Il ginocchio è esposto a vari tipi di traumi che possono danneggiare la cartilagine o i legamenti.

Dopo un trauma, il gonfiore che si manifesta subito è dovuto spesso alla lacerazione della capsula articolare o di uno dei legamenti crociati, così definiti perché passano sul ginocchio l'uno sull'altro a forma di croce. Si può ipotizzare un'emorragia nella cavità articolare. Di solito, il sangue viene aspirato con una siringa. In caso di lacerazione del menisco, l'articolazione diventa instabile; se un frammento di cartilagine rimane incastrato fra le superfici articolari, il ginocchio può bloccarsi temporaneamente.

La distorsione di uno dei legamenti del ginocchio è frequente e interessa il legamento mediale più di quello laterale. Le distorsioni di lieve entità causano dolore e gonfiore. In caso di lacerazione del legamento mediale o dei legamenti crociati, l'articolazione diventa instabile.

Una cartilagine lesionata al ginocchio può dare inizio all'artrite, episodio che terrorizza gli sportivi e si manifesta con dolore, gonfiore e rigidità.

L'articolazione del ginocchio gioca un importante ruolo nella locomozione. Essendo dotata di potenti muscoli agisce con l'articolazione dell'anca come propulsore in avanti del corpo.

Problematiche

Dolori alle ginocchia - il ginocchio

Il nostro corpo ha centoquarantrè (143) articolazioni che funzionano da leve, cerniere, ammortizzatori e ci permettono di stare in piedi, saltare, ballare, sedere, afferrare, stringere, mangiare ed eseguire migliaia di movimenti nell'arco della giornata.

Un'articolazione è un'unità complessa che, sia grossa come il ginocchio o piccola come il dito, permette il movimento, tiene vicine le ossa, le coordina in modo da farle scorrere le une sulle altre senza creare attrito.

Il ginocchio deve sostenere il perso del corpo, deve scorrere, piegarsi, estendersi, roteare, garantire stabilità e mobilità, rispondere alle sollecitazioni sottoposte dai movimenti quando camminiamo, corriamo, ci alziamo, ci inginocchiamo.

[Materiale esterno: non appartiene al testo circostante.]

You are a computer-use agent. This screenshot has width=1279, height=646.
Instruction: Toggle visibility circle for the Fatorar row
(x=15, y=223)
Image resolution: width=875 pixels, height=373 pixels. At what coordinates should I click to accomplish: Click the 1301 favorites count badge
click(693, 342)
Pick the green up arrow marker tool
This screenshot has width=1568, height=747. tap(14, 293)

È una fra le articolazioni più ingegnose, complesse e vulnerabili del nostro scheletro. La sua stabilità è garantita dai legamenti e il suo sostegno da 13 muscoli che, in ogni movimento devono contrarsi e rilassarsi, assicurando la stazione eretta.

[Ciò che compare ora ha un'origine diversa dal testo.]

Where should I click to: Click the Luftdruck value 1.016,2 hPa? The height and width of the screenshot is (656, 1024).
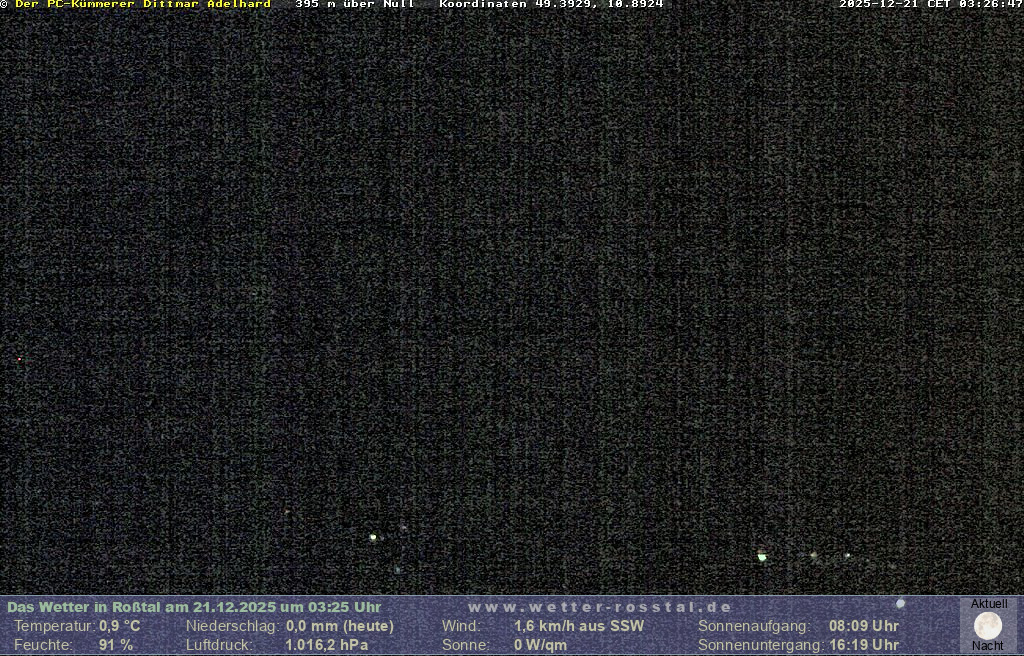coord(327,645)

I due menischi: cuscinetti di cartilagine che si trovano fra femore e tibia lubrificano l'articolazione poiché gode di una scarsa irrorazione sanguigna. Ha una modesta capacità di recupero quando viene danneggiata. Infatti la stasi venosa è uno dei fattori che contribuiscono maggiormente alla modificazione degenerativa dell'articolazione del ginocchio.

Articolazione del ginocchio (Sempre in forma-Dorling Kindersley- Selrezione dal Reader's Digest pag. 110)

Artrosi del ginocchio

Lesioni ripetute dell'articolazione del ginocchio possono dare origine all'artrite, episodi che terrorizzano gli sportivi. Si manifesta con dolore, gonfiore, rigidità, caratterizzata dalla degenerazione della cartilagine che ricopre le articolazioni e formazione speroni ossei denominati "osteofiti".

Suggerimenti

Per alleviare il dolore al ginocchio come prima cosa si dovrebbe attenuare la tensione muscolare per favorire una miglior irrorazione sanguigna dei muscoli e dell'articolazione.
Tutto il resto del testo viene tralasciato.